■ **SUPPLIED DATA**
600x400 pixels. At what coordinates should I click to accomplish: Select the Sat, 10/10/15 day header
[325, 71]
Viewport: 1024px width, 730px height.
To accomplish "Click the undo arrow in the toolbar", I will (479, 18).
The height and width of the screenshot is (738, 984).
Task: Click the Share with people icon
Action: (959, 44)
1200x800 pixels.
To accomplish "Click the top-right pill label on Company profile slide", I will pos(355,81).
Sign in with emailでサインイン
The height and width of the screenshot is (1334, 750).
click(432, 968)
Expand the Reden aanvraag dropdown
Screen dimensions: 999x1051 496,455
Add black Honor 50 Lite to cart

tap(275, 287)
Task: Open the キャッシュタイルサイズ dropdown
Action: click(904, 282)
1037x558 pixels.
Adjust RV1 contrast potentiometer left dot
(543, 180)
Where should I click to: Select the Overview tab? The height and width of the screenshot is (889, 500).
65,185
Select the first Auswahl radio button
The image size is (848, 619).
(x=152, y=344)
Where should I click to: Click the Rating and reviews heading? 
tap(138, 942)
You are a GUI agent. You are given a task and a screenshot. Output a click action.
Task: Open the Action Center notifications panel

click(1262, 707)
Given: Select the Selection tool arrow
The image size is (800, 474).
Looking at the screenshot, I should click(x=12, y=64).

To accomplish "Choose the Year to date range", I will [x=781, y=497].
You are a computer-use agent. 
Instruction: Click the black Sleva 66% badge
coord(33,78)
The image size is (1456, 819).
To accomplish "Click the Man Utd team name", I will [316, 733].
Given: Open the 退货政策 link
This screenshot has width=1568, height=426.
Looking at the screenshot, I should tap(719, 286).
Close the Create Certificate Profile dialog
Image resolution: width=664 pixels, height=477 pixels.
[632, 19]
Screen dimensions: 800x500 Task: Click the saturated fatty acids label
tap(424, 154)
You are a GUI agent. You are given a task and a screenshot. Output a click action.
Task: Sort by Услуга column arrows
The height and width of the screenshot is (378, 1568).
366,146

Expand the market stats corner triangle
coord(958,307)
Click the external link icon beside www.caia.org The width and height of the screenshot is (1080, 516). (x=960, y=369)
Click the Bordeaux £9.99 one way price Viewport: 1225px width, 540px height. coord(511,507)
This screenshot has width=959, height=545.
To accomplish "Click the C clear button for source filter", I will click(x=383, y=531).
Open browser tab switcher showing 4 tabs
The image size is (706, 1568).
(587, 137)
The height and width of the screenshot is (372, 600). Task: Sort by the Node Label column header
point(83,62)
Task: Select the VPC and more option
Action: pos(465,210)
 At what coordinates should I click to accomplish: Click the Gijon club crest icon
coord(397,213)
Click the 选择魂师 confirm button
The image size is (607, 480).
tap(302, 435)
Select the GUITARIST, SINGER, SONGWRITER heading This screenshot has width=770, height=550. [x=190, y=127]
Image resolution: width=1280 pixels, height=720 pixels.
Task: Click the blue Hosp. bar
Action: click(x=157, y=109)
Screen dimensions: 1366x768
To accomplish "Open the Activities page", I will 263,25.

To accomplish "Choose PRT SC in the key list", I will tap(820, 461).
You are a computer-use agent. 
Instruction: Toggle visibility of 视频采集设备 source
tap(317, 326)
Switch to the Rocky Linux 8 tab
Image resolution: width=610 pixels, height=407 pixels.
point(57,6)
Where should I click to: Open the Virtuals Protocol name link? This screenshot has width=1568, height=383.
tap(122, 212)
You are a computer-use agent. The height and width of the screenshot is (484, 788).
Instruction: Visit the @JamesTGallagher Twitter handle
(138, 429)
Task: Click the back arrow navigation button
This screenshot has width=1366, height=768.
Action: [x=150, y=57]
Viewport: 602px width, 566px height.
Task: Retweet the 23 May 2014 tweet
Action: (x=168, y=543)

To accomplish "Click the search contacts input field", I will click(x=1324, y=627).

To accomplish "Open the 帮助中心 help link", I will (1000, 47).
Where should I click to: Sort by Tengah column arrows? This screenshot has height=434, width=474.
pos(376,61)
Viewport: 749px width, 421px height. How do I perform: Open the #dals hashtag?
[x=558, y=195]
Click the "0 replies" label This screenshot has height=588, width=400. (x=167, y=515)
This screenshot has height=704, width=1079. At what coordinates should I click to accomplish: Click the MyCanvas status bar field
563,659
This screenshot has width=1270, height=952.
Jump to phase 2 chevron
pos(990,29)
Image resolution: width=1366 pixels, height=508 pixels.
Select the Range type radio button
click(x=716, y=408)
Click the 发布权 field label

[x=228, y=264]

■ **PROBLEM DESCRIPTION**
When a line in the material includes the word "Choose", copy it out.

■ **THE COMPLETED TASK**
To accomplish "Choose the Year to date range", I will [x=781, y=497].
To accomplish "Choose PRT SC in the key list", I will tap(820, 461).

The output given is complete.